The accuracy of NIRS in identifying cerebral ischemia has been evaluated in numerous studies, often compared against gold standard methods such as microdialysis and imaging techniques [64]. One study proposed a correlation between a novel NIRS sensor and a brain tissue oxygen probe in detecting ischemic events. However, the reliability of NIRS measurements can be influenced by several factors, in cluding extracranial contamination from superficial tissues and inherent physiological variability [65]. The rSO2 signal can be affected by anatomical confounders such as the thickness of extracranial tissues, the skull, and the cerebrospinal fluid, as well as dynamic factors like anemia, acid-base status, and changes in arteriovenous blood partitioning [66]. The presence of intermediate structures like skin, skull, meninges, and cerebrospinal fluid can significantly influence NIRS results [67]. Erroneous NIRS values may also arise due to altered tissue boundary conditions during surgery or inadequate penetration depth of the sensors [68]. Furthermore, the use of different NIRS devices and proprietary algorithms by various manufacturers can lead to non-comparable absolute oxygenation values, posing challenges for standardization and interpretation across different studies and clinical settings [67].

Establishing clear thresholds for significant changes in NIRS parameters that are indicative of cerebral ischemia is crucial for clinical decision-making.

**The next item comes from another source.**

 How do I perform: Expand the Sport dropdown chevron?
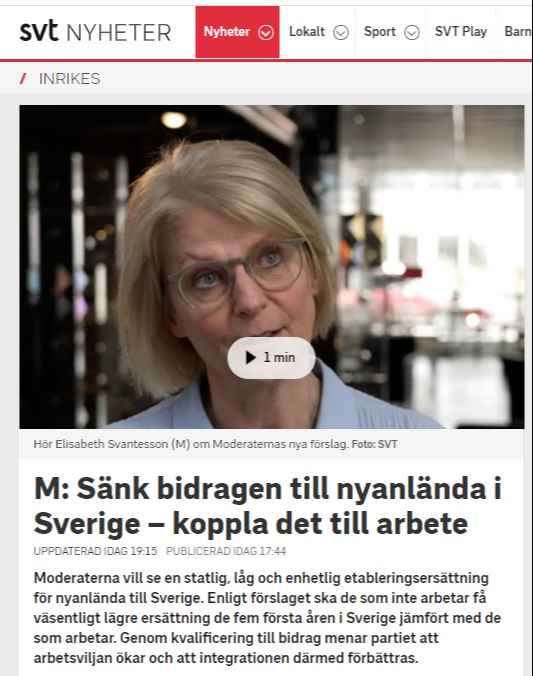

Several studies have proposed and investigated various thresholds for different neurological conditions [69]. For instance, in carotid endarterectomy, a 12.3% decrease in rSO2 has been identified as an optimal threshold for indicating intraoperative hypoperfusion [39], while different thresholds may be necessary for symptomatic and asymptomatic patients [1]. In the context of subarachnoid hemorrhage, a reduction in rSO2 greater than 14.7% has been associated with delayed cerebral ischemia [2], and a decline of more than 12.7% in the SO2 rate has shown high sensitivity and specificity for DCI detection in another study [14]. During aneurysm clipping, a 20% decrease in rSO2 from baseline predicted neurological compromise with good accuracy [22]. A widely used general paradigm for defining cerebral desaturation is a reduction of more than 20% from the patient's baseline value or an absolute cerebral oxygen saturation value of less than 50%. Given the inherent variability in baseline cerebral oxygen saturation values among individuals, monitoring trends in NIRS data is often considered more clinically useful than relying on isolated absolute measurements [38]. Integrating NIRS data with other physiological monitoring modalities, such EEG in neonates, can provide a more comprehensive assessment of the patient's neurological status and improve the interpretation of NIRS findings [41].

Real-time NIRS monitoring has been successfully used to guide clinical decision-making in various neurosurgical and critical care scenarios [48]. In carotid endarterectomy, NIRS monitoring facilitates the implementation of selective shunting strategies, where a significant drop in cerebral oxygen saturation triggers the placement of an intraluminal shunt [50]. During cardiovascular surgery, NIRS can be used to determine the limits of cerebral pressure-flow autoregulation, allowing for the optimization of blood pressure management [58]. Furthermore, NIRS monitoring during cardiac surgery with cardiopulmonary bypass has been shown to help reduce the incidence of postoperative delirium [49]. Based on NIRS readings, clinicians can make adjustments to blood pressure, ventilation, and other physiological parameters to maintain adequate cerebral oxygenation [60]. For instance, in cases of cerebral desaturation detected by NIRS, interventions such as increasing mean arterial pressure, adjusting arterial partial pressure of oxygen, or modifying the fraction of inspired oxygen may be implemented [42]. There is growing evidence suggesting that NIRS-guided management can lead to improved neurological outcomes in certain clinical settings, such as the association of NIRS-guided selective shunting with a lower rate of perioperative stroke in patients undergoing carotid endarterectomy [65].